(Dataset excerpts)
::::

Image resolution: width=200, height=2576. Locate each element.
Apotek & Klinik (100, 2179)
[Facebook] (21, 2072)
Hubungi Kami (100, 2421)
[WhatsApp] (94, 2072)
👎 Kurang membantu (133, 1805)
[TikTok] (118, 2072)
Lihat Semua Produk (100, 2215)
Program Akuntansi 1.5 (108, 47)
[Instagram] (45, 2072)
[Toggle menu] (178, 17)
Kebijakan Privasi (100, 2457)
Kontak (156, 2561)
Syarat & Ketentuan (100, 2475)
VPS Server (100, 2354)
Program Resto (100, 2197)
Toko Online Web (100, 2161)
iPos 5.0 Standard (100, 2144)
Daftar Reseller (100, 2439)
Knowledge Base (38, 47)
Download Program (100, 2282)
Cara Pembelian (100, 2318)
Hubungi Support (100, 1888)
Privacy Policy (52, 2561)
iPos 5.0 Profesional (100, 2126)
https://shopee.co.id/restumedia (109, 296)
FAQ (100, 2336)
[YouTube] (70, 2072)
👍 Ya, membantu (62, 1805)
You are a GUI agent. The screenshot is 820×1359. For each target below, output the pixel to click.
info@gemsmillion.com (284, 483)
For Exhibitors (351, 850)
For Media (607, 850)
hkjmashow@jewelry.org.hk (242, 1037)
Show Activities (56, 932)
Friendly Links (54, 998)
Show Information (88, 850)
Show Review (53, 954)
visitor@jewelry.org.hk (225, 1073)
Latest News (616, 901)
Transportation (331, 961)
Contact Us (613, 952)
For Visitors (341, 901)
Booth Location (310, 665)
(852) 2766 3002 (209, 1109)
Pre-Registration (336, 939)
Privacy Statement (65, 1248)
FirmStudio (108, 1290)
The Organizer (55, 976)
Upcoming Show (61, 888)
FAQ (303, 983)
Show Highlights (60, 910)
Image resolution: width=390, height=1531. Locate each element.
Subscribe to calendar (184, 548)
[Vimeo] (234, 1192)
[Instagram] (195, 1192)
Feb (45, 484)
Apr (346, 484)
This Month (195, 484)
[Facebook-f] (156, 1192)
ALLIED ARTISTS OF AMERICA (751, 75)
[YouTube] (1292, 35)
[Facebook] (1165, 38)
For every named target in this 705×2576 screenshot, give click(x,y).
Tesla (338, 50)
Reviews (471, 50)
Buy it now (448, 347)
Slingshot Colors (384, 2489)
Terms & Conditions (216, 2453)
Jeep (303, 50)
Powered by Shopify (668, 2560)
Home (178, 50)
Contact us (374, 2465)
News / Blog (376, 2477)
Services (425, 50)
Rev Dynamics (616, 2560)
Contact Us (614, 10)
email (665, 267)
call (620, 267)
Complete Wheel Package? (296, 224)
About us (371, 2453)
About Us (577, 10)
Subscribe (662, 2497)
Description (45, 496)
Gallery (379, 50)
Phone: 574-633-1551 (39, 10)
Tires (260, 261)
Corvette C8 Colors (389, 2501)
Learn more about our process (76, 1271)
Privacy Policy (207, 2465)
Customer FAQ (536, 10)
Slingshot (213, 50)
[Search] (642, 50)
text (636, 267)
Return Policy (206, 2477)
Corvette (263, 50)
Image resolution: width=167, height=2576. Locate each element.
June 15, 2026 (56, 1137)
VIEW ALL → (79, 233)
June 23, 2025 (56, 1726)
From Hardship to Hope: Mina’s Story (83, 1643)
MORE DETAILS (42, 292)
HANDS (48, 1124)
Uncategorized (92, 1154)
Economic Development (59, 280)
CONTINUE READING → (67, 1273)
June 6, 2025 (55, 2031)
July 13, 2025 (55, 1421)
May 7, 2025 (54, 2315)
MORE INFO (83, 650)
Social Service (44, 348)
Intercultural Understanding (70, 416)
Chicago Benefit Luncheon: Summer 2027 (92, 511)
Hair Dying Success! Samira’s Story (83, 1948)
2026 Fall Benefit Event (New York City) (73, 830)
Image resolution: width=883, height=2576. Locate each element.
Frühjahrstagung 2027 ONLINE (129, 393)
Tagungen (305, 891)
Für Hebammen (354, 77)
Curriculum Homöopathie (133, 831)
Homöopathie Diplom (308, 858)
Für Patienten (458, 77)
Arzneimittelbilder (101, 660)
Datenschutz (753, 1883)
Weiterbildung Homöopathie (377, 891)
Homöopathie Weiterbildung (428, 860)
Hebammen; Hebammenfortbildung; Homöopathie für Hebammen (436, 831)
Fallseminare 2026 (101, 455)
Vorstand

::::

• WHAT NEEDS TO BE DONE
Go through the records above and write each one out again exactly.

• SOLUTION TO THIS EXERCISE
Image resolution: width=200, height=2576. Locate each element.
Apotek & Klinik (100, 2179)
[Facebook] (21, 2072)
Hubungi Kami (100, 2421)
[WhatsApp] (94, 2072)
👎 Kurang membantu (133, 1805)
[TikTok] (118, 2072)
Lihat Semua Produk (100, 2215)
Program Akuntansi 1.5 (108, 47)
[Instagram] (45, 2072)
[Toggle menu] (178, 17)
Kebijakan Privasi (100, 2457)
Kontak (156, 2561)
Syarat & Ketentuan (100, 2475)
VPS Server (100, 2354)
Program Resto (100, 2197)
Toko Online Web (100, 2161)
iPos 5.0 Standard (100, 2144)
Daftar Reseller (100, 2439)
Knowledge Base (38, 47)
Download Program (100, 2282)
Cara Pembelian (100, 2318)
Hubungi Support (100, 1888)
Privacy Policy (52, 2561)
iPos 5.0 Profesional (100, 2126)
https://shopee.co.id/restumedia (109, 296)
FAQ (100, 2336)
[YouTube] (70, 2072)
👍 Ya, membantu (62, 1805)
You are a GUI agent. The screenshot is 820×1359. For each target below, output the pixel to click.
info@gemsmillion.com (284, 483)
For Exhibitors (351, 850)
For Media (607, 850)
hkjmashow@jewelry.org.hk (242, 1037)
Show Activities (56, 932)
Friendly Links (54, 998)
Show Information (88, 850)
Show Review (53, 954)
visitor@jewelry.org.hk (225, 1073)
Latest News (616, 901)
Transportation (331, 961)
Contact Us (613, 952)
For Visitors (341, 901)
Booth Location (310, 665)
(852) 2766 3002 (209, 1109)
Pre-Registration (336, 939)
Privacy Statement (65, 1248)
FirmStudio (108, 1290)
The Organizer (55, 976)
Upcoming Show (61, 888)
FAQ (303, 983)
Show Highlights (60, 910)
Image resolution: width=390, height=1531. Locate each element.
Subscribe to calendar (184, 548)
[Vimeo] (234, 1192)
[Instagram] (195, 1192)
Feb (45, 484)
Apr (346, 484)
This Month (195, 484)
[Facebook-f] (156, 1192)
ALLIED ARTISTS OF AMERICA (751, 75)
[YouTube] (1292, 35)
[Facebook] (1165, 38)
For every named target in this 705×2576 screenshot, give click(x,y).
Tesla (338, 50)
Reviews (471, 50)
Buy it now (448, 347)
Slingshot Colors (384, 2489)
Terms & Conditions (216, 2453)
Jeep (303, 50)
Powered by Shopify (668, 2560)
Home (178, 50)
Contact us (374, 2465)
News / Blog (376, 2477)
Services (425, 50)
Rev Dynamics (616, 2560)
Contact Us (614, 10)
email (665, 267)
call (620, 267)
Complete Wheel Package? (296, 224)
About us (371, 2453)
About Us (577, 10)
Subscribe (662, 2497)
Description (45, 496)
Gallery (379, 50)
Phone: 574-633-1551 (39, 10)
Tires (260, 261)
Corvette C8 Colors (389, 2501)
Learn more about our process (76, 1271)
Privacy Policy (207, 2465)
Customer FAQ (536, 10)
Slingshot (213, 50)
[Search] (642, 50)
text (636, 267)
Return Policy (206, 2477)
Corvette (263, 50)
Image resolution: width=167, height=2576. Locate each element.
June 15, 2026 (56, 1137)
VIEW ALL → (79, 233)
June 23, 2025 (56, 1726)
From Hardship to Hope: Mina’s Story (83, 1643)
MORE DETAILS (42, 292)
HANDS (48, 1124)
Uncategorized (92, 1154)
Economic Development (59, 280)
CONTINUE READING → (67, 1273)
June 6, 2025 (55, 2031)
July 13, 2025 (55, 1421)
May 7, 2025 (54, 2315)
MORE INFO (83, 650)
Social Service (44, 348)
Intercultural Understanding (70, 416)
Chicago Benefit Luncheon: Summer 2027 (92, 511)
Hair Dying Success! Samira’s Story (83, 1948)
2026 Fall Benefit Event (New York City) (73, 830)
Image resolution: width=883, height=2576. Locate each element.
Frühjahrstagung 2027 ONLINE (129, 393)
Tagungen (305, 891)
Für Hebammen (354, 77)
Curriculum Homöopathie (133, 831)
Homöopathie Diplom (308, 858)
Für Patienten (458, 77)
Arzneimittelbilder (101, 660)
Datenschutz (753, 1883)
Weiterbildung Homöopathie (377, 891)
Homöopathie Weiterbildung (428, 860)
Hebammen; Hebammenfortbildung; Homöopathie für Hebammen (436, 831)
Fallseminare 2026 (101, 455)
Vorstand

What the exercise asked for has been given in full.